Passage given:

Authoring Custom Jupyter Widgets

A Hands-On Guide

Guest post authored by Olivier Borderies, Olivier Coudray, and Pierre Marion

Jupyter interactive widgets enhance the notebook experience by allowing users to create graphical user interfaces. They enable richer interaction with the data and computing resources.

While the base ipywidgets library comes with a number of controls such as sliders, buttons, and dropdowns, it is in fact much more than a collection of basic controls: it is the foundation of a framework upon which one can build arbitrarily complex interactions.

Examples of custom widget libraries built upon the foundational package are

• bqplot, a d3-Jupyter bridge, and a 2-D plotting library following the constructs of the Grammar of Graphics,
• ipyleaflet, a leaflet-Jupyter bridge enabling maps visualization in the Jupyter notebook,
• pythreejs, a 3-D visualization library bringing the functionalities of Three.js into the Jupyter notebook,
• ipyvolume, a 3-D plotting library also based on Three.js enabling volume rendering, quiver plots and much more.

Jupyter Widgets, a Bridge Between Two Continents

Jupyter widgets provide a means to bridge the kernel and the rich ecosystem of JavaScript visualization libraries for the web browser. It is an amazing opportunity for scientific developers to use all these resources in their language of choice.

This article is meant to serve as a guide for developers interested in authoring a custom widget library and bridge the gap between the basic examples of the official documentation and fully-fledged visualization libraries like the ones listed above.

A number of resources are provided alongside the article, including the complete source code of the examples, notebooks, and Binder links.

In this post, we focus on the Python back-end, even though dozens of Jupyter kernels exist. The Python kernel is the reference implementation of the Jupyter protocol and remains the most featureful. We should also mention QuantStack’s Xeus, a native C++ implementation of Jupyter kernel protocol, which supports interactive widgets. Xeus is used as the foundation for the support of Jupyter widgets for the R and C++ kernels.

To be done:
a – Name every custom widget library that the guide on custom Jupyter widgets cites as built on the base ipywidgets package.
b – Reproduce a passage from the guide on custom Jupyter widgets word for word, beginning at the words "Guest post authored" and stopping after "and computing resources.".
c – Carry the guide on custom Jupyter widgets forward from its final sentence.

Supplied material:
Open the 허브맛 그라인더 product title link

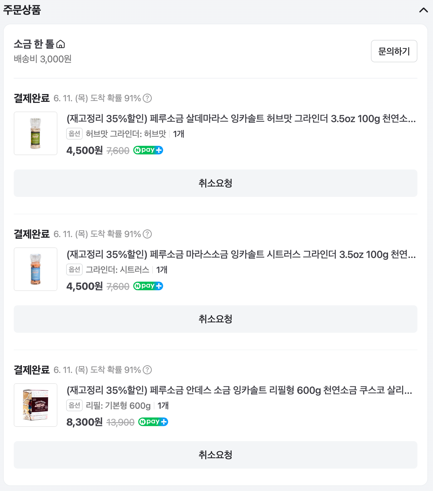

Answers to the tasks:
a – bqplot, ipyleaflet, pythreejs, ipyvolume

b –
Guest post authored by Olivier Borderies, Olivier Coudray, and Pierre Marion

Jupyter interactive widgets enhance the notebook experience by allowing users to create graphical user interfaces. They enable richer interaction with the data and computing resources.

c –
Xeus: C++ implementation of Jupyter kernel protocol

A Hands-On Guide

While the Jupyter community is thriving, and we start seeing a growth in the number of custom widget libraries as well. Although the learning curve from the examples of the official Jupyter documentation to authoring state-of-the-art libraries like the ones listed above is steep and may be intimidating.

We started on this path a few months ago and benefited from guidance from core Jupyter developers along the way. Now, we would like to share the lessons learned. We hope this will help turn this mountain trail into a new silk road!

Let us start with the ‘Hello World’ example widget from the ipywidgets documentation, before moving on to more advanced use cases.

1 — Improving on the Hello-World Example from the Documentation

This section is derived from the ipywidgets documentation. The code snippets are CC-0 licensed.

The idea behind Jupyter widgets is to enable a bi-directional communication channel between the kernel (back-end) and the JavaScript front-end. In Python, widgets are special objects which are automatically synchronized with a counterpart object in the JavaScript front-end. In the back-end, the change events are handled by the traitlets package, which implements the observer pattern, while on the JavaScript side, this is done with the Backbone.js library.

The front-end implementation follows the MVC (Model View Controller) pattern. This allows the rendering of the same widget in multiple cell outputs, where all views share the same model, analogous to printing out a string variable multiple times.

The official documentation includes a Hello-World example widget, which offers an example of synchronization from Python to JavaScript, but not the other way around. Our jupyter-widget-hello-world-binder example provides a slightly more advanced version of it which demonstrates the bi-directional communication between the Python kernel and the JavaScript front-end. You can experiment with this widget on Binder or simply check out the example notebook with nbviewer.

Let us briefly present the main aspects of the implementation.

The JavaScript front-end defines a custom view by extending the base DOMWidgetView class from the base package:

var HelloView = widgets.DOMWidgetView.extend({
        render: function() {
            this.value_changed();
            this.model.on('change:value', this.value_changed, this);
        },

        value_changed: function() {
            this.el.textContent = this.model.get('value');
        }
    });

The Python back-end extends the corresponding base class from the ipywidgets package:

class HelloWidget(widgets.DOMWidget):
    _view_name = Unicode('HelloView').tag(sync=True)
    _view_module = Unicode('hello').tag(sync=True)
    _view_module_version = Unicode('0.1.0').tag(sync=True)
    value = Unicode('Hello World!').tag(sync=True)

The value attribute get synchronized between the back-end and the front-end.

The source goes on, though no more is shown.